Bestprofit - Otoritas Bangladesh telah memblokir sekitar 20 ribu situs
sebagai bentuk perang terhadap konten pornografi. Pemblokiran yang dilakukan
oleh penyedia layanan Internet di negara tersebut menyasar situs dalam, luar,
maupun sosial media.
Mustafa Jabar, Menteri Pos dan Telekomunikasi Bangladesh mengungkapkan
negaranya ingin menciptakan internet yang aman dan nyaman.
"Saya ingin menciptakan internet yang aman dan nyaman bagi seluruh orang
Bangladesh, termasuk anak-anak. Inilah perang saya terhadap pornografi, dan
perang ini akan terus berlanjut." ujarnya seperti dilansir dari
chanelnewsasia.
Mayoritas yang diblokir adalah situs asing. Namun, media sosial serta situs
dalam negeri yang bermasalah juga akan ditindak. Media sosial populer yang
diduga disalahgunakan, seperti TikTok, dan Bigo juga diblokir, seperti yang
telah dilakukan negara-negara Asia Tenggara lain.

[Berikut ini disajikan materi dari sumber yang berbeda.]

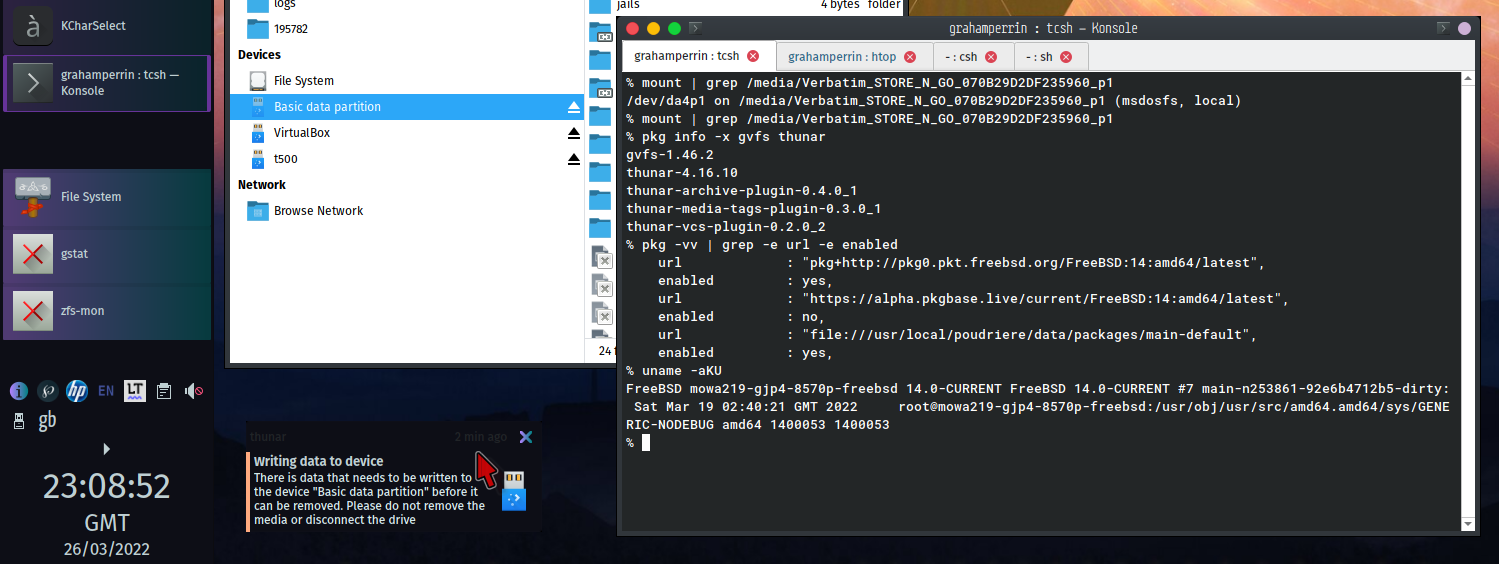Click the LanguageTool LT tray icon
The width and height of the screenshot is (1499, 564).
[x=135, y=391]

Tindakan ini bermula dari petisi organisasi masyarakat
sipil, yang melaporkan sejumlah besar konten dewasa, serta konten tidak senonoh
yang tanpa sensor. Kepada Pengadilan Tinggi.
Keputusan untuk melakukan pemblokiran setelah itu diluncurkan oleh Pengadilan
Tinggi Bangladesh pada November tahun lalu. Mereka meminta pemerintah untuk
memblokir situs pornografi, beserta situs yang menyebarkan materi tidak senonoh
dalam bentuk elektronik selama enam bulan.

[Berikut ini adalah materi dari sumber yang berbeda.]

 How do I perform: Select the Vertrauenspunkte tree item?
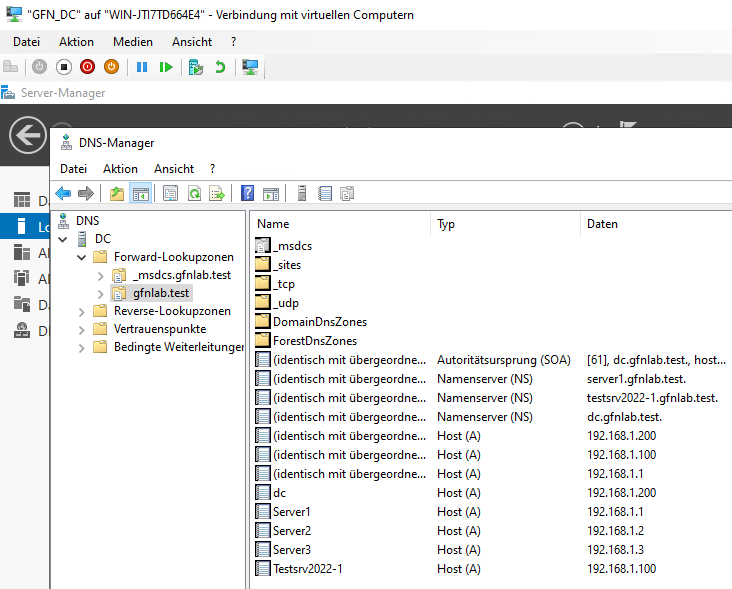pos(159,329)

Tidak hanya melalui dunia maya, pada hari Minggu lalu, polisi menegur seorang
aktris terkait unggahan di akun Facebook, Instagram, serta TikTok nya. Polisi
meminta aktris tersebut untuk menghapus unggahan tersebut.
"Kami juga melakukan monitor terhadap profil Facebook, channel Youtube,
serta situs-situs lokal." kata Jabbar.
Sebagai negara dengan 165 juta penduduk, dan 90 juta pengguna internet,
nama-nama bintang porno terus menduduki puncak pencarian di negara tersebut.

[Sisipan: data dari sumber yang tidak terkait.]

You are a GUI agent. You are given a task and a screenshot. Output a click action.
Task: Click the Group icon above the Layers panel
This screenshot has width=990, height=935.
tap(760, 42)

Embadul Hoque, sekretaris umum asosiasi penyedia internet, berkata bahwa mereka
telah memenuhi peraturan, akan tetapi banyak pengguna dapat mengakali
pemblokiran menggunakan VPN (virtual private network) yang memungkinkan koneksi
pribadi komputer pengguna, atau menggunakan mirror website untuk membuat situs
replika.
"Proses ini akan berkelanjutan, dan butuh pengawasan secara teratur.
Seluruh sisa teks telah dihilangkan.